1. What kinds of promises did you have to make to Fox in order to get signed for another season? After renting the show on DVD and watching the unaired pilot and mythic "thirteenth episode," it became clear to me that the show had the potential to be something much more interesting than it had been up to that point. You obviously had a clear sense of the overall story arc, and some really exciting ideas not just about where the show might go, but how a more long-term story arc might pay off more than an episodic "Who's Echo This Week?" structure. However, once the season started off again, all that movement toward big-picture questions and serial structure seemed for nothing. Echo's an undercover FBI agent! Echo's a mother! Who Will She Be Next? I know that major networks are more and more skittish by the day, afraid of getting even more handily outpaced by cable, and that those shows which fall on the "episodic" side of the divide tend to get better ratings week-to-week, but all your other shows (and your history in comics) make it clear that your heart's in the serial format. So why is Dollhouse on Fox and not FX? Or the odiously renamed SyFy? I'd bet that even though you didn't get many viewers by network standards, you could be a BSG or Damages-style tentpole for a good cable station.

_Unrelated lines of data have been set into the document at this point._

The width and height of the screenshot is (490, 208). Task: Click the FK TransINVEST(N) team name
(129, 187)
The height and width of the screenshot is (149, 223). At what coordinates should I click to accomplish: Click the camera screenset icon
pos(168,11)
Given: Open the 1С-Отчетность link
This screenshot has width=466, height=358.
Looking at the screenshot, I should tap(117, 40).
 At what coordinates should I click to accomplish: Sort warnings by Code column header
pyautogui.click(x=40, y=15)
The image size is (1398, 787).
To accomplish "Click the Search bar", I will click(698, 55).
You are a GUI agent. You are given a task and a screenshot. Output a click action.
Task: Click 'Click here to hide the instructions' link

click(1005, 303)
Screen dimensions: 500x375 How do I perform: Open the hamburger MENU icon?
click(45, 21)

But, okay, maybe you don't have much control over where this show airs. Judging by Eliza Dushku's Executive Producer credit, she was key to making the show happen at all, and she was in all likelihood locked in with Fox proper. Fair enough. And Buffy worked the balance between episodic and serial fairly well, so I know it can be done.

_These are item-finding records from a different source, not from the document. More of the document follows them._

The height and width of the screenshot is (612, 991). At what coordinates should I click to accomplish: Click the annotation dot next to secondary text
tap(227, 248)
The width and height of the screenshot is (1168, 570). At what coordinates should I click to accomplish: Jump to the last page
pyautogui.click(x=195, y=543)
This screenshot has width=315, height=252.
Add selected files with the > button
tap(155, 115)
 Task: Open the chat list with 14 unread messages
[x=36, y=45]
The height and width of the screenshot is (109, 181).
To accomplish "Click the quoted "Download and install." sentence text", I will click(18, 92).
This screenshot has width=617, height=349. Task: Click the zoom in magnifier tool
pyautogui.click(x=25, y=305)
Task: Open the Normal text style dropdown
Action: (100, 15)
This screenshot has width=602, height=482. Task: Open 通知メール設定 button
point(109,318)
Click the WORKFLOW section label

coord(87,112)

2. This brings me to my second point--because, know what Buffy did really, really well? Girl-power-style liberal feminism. It was sometimes incredibly stupid about race, but at least its heart was in the right place, and you did make up for at least some of those issues in Firefly, with all its anti-imperialism and the mind-blowing beauty of Gina Torres. And you know what neither Buffy nor Firefly had? Ridiculous Hand-That-Rocks-The-Cradle storylines that make mothers out to be somehow better and worse than all other women, but definitely some kind of crazy lactating love mutant. In case you forgot, here's what happened on Friday: Echo gets put on an assignment where she's a mother to an infant, and Topher has changed her "on a glandular level" so she'll be up for the job. Apparently, what this means is that she turns into a shrill, demanding wife who doesn't think twice about breaking into her husband's office as soon as he leaves for work. As always, something goes Terribly Wrong (this is also no longer working for me as a plot device--the Dollhouse is supposed to be a functioning business, after all!), and Echo first escapes her handlers and then the wipe she's given is insufficient so she goes back to steal the baby she knows is hers. For you see, "the mothering instinct is the strongest instinct of all."

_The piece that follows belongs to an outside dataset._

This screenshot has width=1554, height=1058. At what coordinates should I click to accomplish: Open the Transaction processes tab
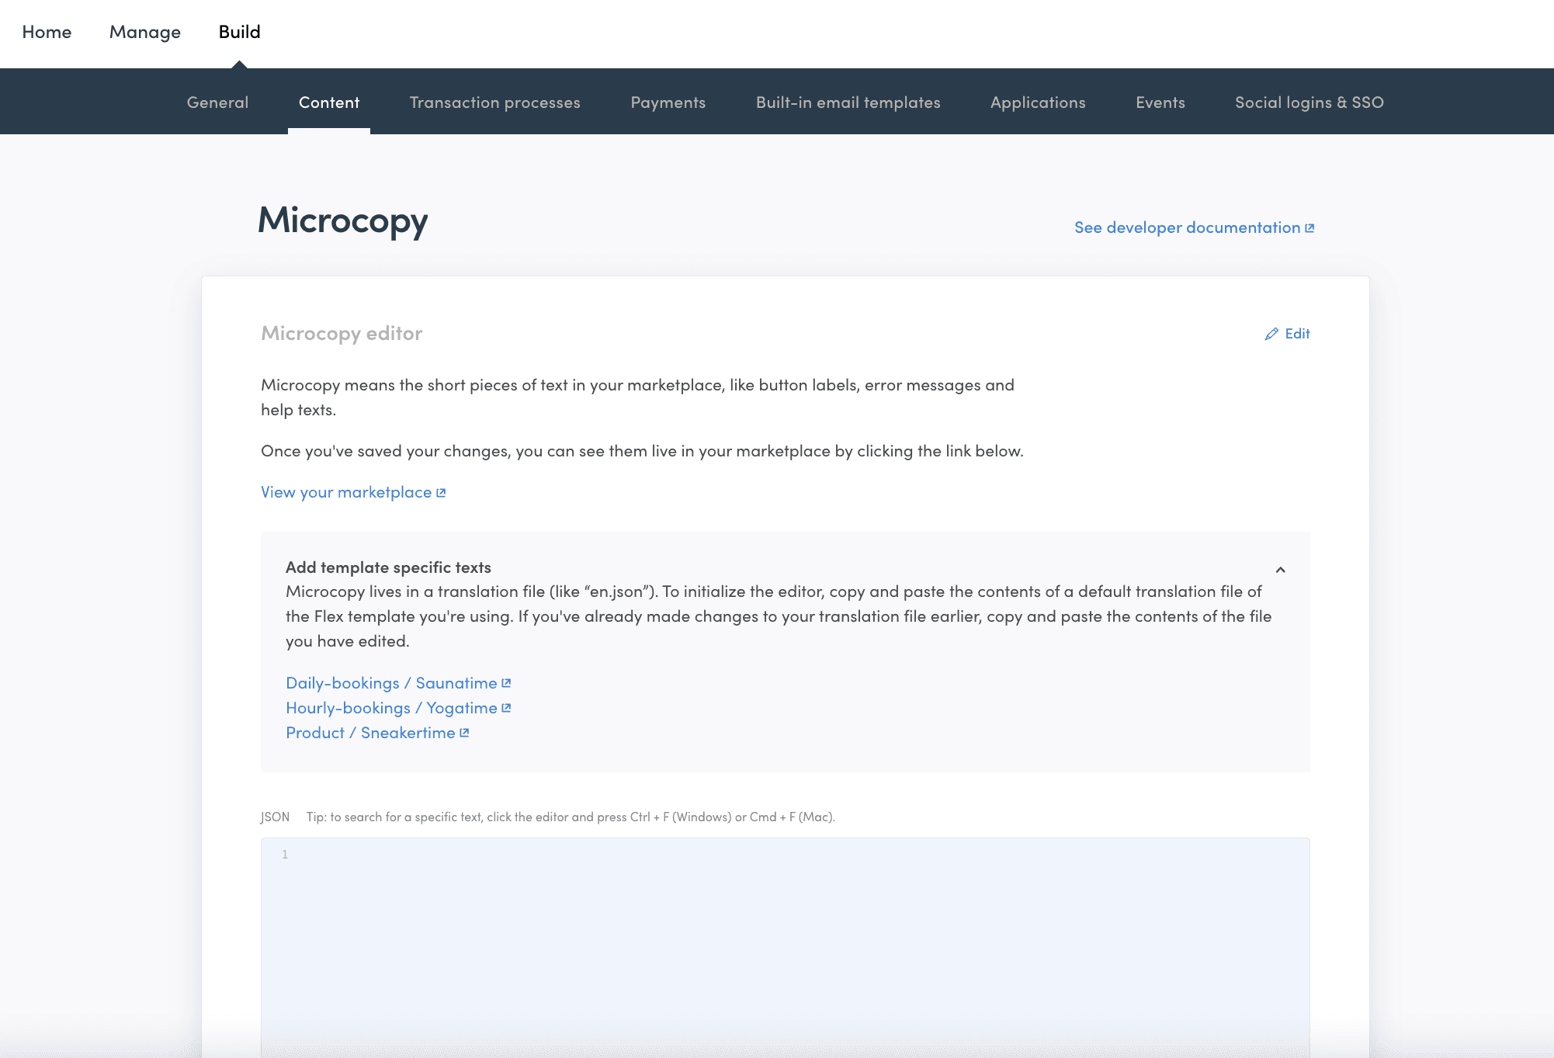[494, 102]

Is it? Tell that to the post-partum mom who struggles with breastfeeding, or the one who has to be hospitalized for depression. I mean--I'm all on board for celebrating the unique power that comes with motherhood, but by making it into this binary thing (once you have a baby, you morph into super-mom--and that change can even happen just from the Baby Hormones!), it keeps up the idea that women are just hormone-driven machines, and makes the transformation into SuperMom an expectation for all women (it is, after all, "instinct").
I can still see how there are possibilities here--maybe you're also commenting on the constructed nature of the Ideal Mother, and showing how the myth of SuperMom blocks the possibility for men to fully explore emotional bonds with their kids (once Echo leaves the scene, Daddy is suddenly able to canoodle with his baby without his previously immobilizing grief), but I'm not buying it this time. The force of this "instinctual" argument is too strong, and the show's not strong enough to bear the flaw.
So we're not breaking up, exactly, but I need some space. Don't get me wrong, I'm still writing that chapter of my dissertation on Buffy, and I still want to be friends, but the new episode of the Buffy comic is going to linger a while longer on the shelf of my local comics store. I'm not removing Dollhouse from my TiVo, but I'm not going out of my way to watch it any more, until you show me that you're really trying to get this relationship back on track.